== GOALS ==
- a) Quote the article on NATO and Ukraine between "NATO stopped that" and "Cold War-era animosities.", inclusive.
- b) Answer the following questions using the article on NATO and Ukraine, placing each answer on its own line:
(i) In what year was NATO set up?
(ii) Which peninsula did Russia annex from Kyiv in 2014?
(iii) What position does Dmitry Medvedev hold?

== ARTICLE ==
The first sitting of a new NATO-Ukraine Council was also due on Wednesday, a new format designed to tighten cooperation between Kyiv and the 31-nation alliance.
NATO was set up in 1949 to defend allies against any attack from the Soviet Union. After the Cold War ended and some in the West hoped to improve ties with Moscow, a similar NATO-Russia Council was set up in 2002.
NATO stopped that engagement after Russia annexed the Black Sea peninsula of Crimea from Kyiv in 2014 and then went on to back separatist rebels fighting government troops in eastern Ukraine.
Russia’s full-scale invasion in 2022 brought war back to Europe’s doorstep, reviving Cold War-era animosities.
NATO says Ukraine would not be allowed in while at war with Russia, with Washington and Berlin warning against any moves that could put the alliance in a direct conflict with Moscow.
Backers of Ukraine’s swift NATO accession in eastern Europe and elsewhere, on the other hand, have bristled at what they saw as a disappointing outcome of the first day of the summit.
Russia, which says NATO’s eastward expansion is an existential threat to its own security, swiftly lashed out.
Dmitry Medvedev, the deputy secretary of Russia’s powerful Security Council chaired by President Vladimir Putin, said increasing military assistance to Ukraine by NATO was bringing closer a World War Three.

== GIVEN MATERIAL ==

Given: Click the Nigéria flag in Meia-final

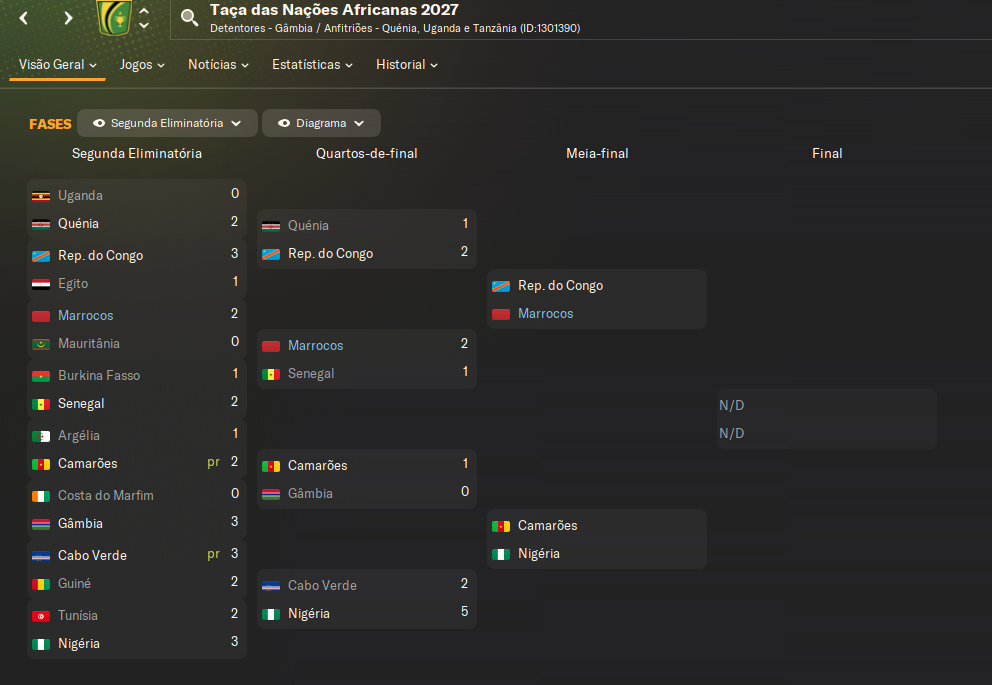Looking at the screenshot, I should coord(501,554).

== EXPECTED RESPONSES ==
- a)
NATO stopped that engagement after Russia annexed the Black Sea peninsula of Crimea from Kyiv in 2014 and then went on to back separatist rebels fighting government troops in eastern Ukraine.
Russia’s full-scale invasion in 2022 brought war back to Europe’s doorstep, reviving Cold War-era animosities.

- b)
(i) 1949
(ii) Crimea, the Black Sea peninsula
(iii) Deputy secretary of Russia's Security Council